Cockney rhyming slang

A Cockney used to be defined as someone ‘born within the sound of Bow Bells’ in the City of London, but this is no longer a residential area so it is now a general term for someone born in the East End of London. At the end of the Industrial Revolution in the 1840s the City was crowded with office blocks, warehouses, marketplaces and traders. Inevitably, communities formed and found ways to delineate themselves. Out of this came Cockney rhyming slang ~ a code designed to avoid saying the actual words you mean ~ particularly useful for in-jokes, fooling outsiders (including policemen) and tribal bonding.

Words chosen to be coded were mainly body parts, money, clothes, states of being and rude words. There were two main types of code. Both involve having a phrase which rhymes with the target word, e.g. Barnet fair -> hair.
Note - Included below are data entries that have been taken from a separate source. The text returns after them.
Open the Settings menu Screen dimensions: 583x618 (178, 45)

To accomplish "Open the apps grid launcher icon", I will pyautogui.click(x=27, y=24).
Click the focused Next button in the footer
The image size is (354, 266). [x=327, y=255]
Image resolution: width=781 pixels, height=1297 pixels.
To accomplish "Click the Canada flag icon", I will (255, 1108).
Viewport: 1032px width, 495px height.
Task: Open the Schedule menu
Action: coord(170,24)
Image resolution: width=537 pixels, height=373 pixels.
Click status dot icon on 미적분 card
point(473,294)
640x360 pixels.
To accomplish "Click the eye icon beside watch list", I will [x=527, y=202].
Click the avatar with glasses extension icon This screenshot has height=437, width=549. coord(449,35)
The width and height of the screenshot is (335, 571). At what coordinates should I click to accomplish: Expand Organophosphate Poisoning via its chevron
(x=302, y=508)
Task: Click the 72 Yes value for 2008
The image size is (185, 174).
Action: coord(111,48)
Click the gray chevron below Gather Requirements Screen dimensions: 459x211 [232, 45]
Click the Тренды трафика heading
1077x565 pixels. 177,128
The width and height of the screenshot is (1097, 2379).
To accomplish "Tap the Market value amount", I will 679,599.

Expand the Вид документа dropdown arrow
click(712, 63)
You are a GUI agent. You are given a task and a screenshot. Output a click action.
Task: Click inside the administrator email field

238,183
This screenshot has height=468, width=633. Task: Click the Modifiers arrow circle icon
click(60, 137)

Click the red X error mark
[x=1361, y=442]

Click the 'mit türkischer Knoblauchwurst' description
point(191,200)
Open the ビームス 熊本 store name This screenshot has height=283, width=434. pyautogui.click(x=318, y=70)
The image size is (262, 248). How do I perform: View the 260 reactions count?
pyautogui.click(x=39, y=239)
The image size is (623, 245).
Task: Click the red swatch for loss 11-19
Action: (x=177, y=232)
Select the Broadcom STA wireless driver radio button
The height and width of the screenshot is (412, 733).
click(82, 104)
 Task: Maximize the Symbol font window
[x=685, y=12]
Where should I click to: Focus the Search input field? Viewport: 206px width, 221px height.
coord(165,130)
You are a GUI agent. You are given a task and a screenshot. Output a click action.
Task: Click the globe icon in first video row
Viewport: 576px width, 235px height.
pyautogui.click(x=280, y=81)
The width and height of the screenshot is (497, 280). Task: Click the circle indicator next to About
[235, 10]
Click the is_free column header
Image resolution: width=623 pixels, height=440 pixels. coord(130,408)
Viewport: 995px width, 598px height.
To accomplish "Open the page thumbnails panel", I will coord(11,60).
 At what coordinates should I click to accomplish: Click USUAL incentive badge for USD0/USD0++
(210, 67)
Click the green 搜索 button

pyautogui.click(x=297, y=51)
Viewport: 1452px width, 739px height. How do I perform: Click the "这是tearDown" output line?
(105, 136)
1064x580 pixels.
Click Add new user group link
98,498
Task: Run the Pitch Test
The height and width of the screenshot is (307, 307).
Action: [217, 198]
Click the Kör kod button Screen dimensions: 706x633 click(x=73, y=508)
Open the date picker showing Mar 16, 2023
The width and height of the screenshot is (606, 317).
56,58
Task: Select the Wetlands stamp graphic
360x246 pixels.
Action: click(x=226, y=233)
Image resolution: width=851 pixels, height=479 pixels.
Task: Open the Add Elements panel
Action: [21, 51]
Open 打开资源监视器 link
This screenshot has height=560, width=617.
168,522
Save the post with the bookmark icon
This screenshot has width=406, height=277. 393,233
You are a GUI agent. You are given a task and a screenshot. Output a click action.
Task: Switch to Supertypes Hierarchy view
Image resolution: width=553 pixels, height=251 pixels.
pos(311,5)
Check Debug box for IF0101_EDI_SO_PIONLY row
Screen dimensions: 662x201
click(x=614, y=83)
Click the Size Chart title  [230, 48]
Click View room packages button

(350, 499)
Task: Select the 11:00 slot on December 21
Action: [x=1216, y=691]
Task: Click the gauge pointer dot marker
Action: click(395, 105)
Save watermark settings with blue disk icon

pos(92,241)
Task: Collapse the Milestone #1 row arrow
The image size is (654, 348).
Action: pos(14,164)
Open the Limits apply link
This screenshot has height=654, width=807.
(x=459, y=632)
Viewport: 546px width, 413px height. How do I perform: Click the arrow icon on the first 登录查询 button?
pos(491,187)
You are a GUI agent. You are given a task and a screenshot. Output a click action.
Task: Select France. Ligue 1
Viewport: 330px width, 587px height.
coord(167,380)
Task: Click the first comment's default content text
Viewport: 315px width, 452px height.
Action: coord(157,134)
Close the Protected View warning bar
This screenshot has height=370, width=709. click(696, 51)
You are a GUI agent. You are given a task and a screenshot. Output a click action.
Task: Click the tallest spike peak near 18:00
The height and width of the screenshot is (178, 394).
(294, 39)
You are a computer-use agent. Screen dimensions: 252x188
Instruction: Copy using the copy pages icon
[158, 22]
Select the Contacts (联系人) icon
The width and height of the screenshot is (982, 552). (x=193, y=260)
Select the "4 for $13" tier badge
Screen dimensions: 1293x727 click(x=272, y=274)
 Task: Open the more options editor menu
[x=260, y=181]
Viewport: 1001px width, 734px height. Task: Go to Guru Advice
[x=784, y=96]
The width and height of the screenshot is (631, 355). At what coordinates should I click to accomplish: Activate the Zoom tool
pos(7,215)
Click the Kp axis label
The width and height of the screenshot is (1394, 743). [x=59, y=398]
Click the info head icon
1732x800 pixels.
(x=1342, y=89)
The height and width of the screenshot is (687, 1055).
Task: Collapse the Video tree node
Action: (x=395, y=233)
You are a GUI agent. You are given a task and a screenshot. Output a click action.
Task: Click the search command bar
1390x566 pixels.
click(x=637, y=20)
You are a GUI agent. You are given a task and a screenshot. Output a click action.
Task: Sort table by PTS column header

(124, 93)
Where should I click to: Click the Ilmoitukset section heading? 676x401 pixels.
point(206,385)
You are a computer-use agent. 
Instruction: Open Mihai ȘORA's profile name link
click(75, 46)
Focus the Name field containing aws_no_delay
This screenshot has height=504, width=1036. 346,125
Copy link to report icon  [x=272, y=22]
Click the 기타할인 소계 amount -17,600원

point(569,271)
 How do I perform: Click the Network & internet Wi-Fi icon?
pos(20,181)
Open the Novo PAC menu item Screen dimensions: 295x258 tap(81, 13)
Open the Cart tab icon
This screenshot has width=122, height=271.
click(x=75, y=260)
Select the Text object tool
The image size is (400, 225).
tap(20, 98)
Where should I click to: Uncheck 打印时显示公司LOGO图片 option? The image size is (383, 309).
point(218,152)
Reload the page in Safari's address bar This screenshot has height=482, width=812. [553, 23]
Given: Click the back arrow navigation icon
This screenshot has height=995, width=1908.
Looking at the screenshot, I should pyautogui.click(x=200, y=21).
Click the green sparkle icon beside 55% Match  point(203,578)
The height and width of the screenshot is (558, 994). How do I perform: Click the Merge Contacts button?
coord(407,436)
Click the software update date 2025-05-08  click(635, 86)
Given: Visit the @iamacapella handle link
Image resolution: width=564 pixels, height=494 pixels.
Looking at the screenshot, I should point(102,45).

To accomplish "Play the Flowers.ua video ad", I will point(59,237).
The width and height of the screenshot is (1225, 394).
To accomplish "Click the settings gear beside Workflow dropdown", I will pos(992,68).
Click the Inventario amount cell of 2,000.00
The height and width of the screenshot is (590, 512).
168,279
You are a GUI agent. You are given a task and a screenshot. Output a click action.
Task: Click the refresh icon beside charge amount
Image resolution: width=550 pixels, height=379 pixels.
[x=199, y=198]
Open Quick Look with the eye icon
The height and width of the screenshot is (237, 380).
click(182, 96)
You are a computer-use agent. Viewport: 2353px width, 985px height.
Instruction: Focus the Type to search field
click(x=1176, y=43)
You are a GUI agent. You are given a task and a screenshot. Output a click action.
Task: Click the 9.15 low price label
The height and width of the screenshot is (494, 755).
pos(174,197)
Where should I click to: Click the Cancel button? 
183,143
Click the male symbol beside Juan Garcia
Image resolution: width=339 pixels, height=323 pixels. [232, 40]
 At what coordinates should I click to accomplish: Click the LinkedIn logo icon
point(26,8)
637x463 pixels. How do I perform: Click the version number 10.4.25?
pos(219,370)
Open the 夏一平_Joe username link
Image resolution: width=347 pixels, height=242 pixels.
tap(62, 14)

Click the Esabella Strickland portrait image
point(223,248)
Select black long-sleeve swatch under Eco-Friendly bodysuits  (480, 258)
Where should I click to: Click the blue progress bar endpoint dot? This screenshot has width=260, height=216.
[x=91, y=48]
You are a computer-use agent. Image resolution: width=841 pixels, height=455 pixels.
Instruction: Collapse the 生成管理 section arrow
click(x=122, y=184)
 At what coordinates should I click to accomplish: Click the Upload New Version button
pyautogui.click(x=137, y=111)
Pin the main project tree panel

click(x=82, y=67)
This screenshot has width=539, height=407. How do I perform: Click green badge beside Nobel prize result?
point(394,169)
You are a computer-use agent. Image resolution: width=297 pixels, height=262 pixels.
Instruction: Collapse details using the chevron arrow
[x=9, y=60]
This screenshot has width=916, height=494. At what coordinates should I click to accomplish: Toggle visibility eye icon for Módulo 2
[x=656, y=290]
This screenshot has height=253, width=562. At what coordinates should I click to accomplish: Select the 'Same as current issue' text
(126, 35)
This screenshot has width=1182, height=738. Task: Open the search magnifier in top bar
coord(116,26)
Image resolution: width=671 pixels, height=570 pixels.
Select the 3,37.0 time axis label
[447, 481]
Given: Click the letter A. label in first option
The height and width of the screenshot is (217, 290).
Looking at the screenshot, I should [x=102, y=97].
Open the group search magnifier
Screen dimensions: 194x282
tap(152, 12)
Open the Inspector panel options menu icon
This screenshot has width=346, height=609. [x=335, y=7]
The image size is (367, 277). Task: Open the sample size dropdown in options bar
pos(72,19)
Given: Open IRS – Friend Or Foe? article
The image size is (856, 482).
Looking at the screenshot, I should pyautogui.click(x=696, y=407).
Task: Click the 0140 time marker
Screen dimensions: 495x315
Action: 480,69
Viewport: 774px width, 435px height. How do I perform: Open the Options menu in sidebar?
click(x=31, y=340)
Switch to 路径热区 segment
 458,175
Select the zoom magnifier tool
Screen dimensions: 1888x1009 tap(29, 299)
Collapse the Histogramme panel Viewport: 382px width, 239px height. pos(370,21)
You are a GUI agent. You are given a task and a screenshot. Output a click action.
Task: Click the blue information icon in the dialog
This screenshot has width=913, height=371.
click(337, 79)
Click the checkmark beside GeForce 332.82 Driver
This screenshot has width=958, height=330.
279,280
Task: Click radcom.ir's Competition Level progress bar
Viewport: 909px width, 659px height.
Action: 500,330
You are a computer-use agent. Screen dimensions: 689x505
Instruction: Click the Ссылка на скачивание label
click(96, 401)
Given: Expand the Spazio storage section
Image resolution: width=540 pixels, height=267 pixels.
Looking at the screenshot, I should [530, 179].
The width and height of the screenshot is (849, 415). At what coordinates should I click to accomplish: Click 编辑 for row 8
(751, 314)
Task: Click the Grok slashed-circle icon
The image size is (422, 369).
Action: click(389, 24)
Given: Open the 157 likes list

The first method would then drop all but the first word of the phrase ~ so, Barnet means hair. The second method simply keeps the whole phrase, e.g. trouble and strife -> wife. Some of these codes have entered the main language and are well-known around the country, e.g. “Let’s have a butcher’s” means “Let’s have a look” (butcher’s hook).

Tea leaves -> thieves (Image: id-iom at Flickr.com / CC BY-NC 2.0)

(Top image: Cory Doctorow at Flickr.com / CC BY-SA 2.0)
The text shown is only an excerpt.